The young Caliph likes to dress up as well. He disguises himself as a humble gardener’s son so he can wander about the city and find out how the people really feel.
While he’s disguised as the gardener’s son he meets Hafiz’s daughter Marsinah and they fall in love.
For her whole life Hafiz has been making plans for Marsinah. He wants her to marry a prince. He schemes endlessly to bring this about.
But first he’ll have to get rid of the Grand Vizier’s current mistress, the formidable Jarmilla (Marlene Dietrich).
So we have lots of people pretending to be something they’re not which should provide plenty of laughs and plenty of opportunities for romantic complications.

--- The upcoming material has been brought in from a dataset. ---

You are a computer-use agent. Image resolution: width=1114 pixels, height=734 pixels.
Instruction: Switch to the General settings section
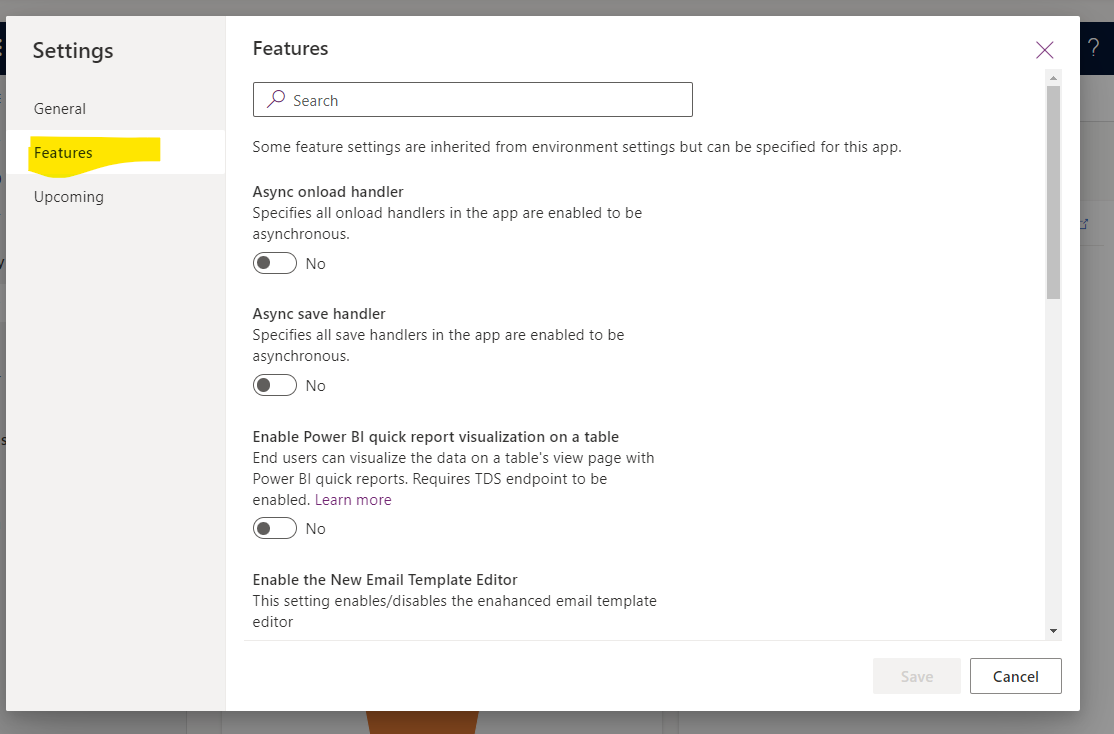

One problem is that Hafiz clearly lives entirely in a world of fantasy. He can be very amusing with his shameless lying and impostures but it also makes him kind of creepy and pathetic.
A much bigger problem is that we’re supposed to be rooting for the idealistic young Caliph in his power struggle with the wicked Grand Vizier. We’re supposed to want the heroine to end up marrying the handsome young Caliph. But there’s just no way we want any girl to end up with that dishwater-dull pompous nonentity of a Caliph. We just know that a woman would have a much happier life with the wicked Grand Vizier because he’s a really fun guy, he’s witty and amusing, he adores women and pampers them and indulges them.
So I found myself really wanting the bad guy to win. I was really hoping that something totally horrible would happen to the hero, the young Caliph, like maybe being sold into slavery.
I suppose in a way I could get behind the idea of the Caliph and Marsinah marrying because they’re such dreary sanctimonious characters and it would be poetic justice for them to make each other’s lives miserable.
Generally speaking I adore these Arabian Nights movies and I just love adventure romance mixed with comedy in an exotic setting. The 1944 Kismet is, sadly, the dullest movie of this type that I’ve encountered so far. It just doesn’t come to life.
To see this sort of thing done well check out Arabian Nights (1942), The Desert Hawk (1950) or Ali Baba and the Forty Thieves (1944).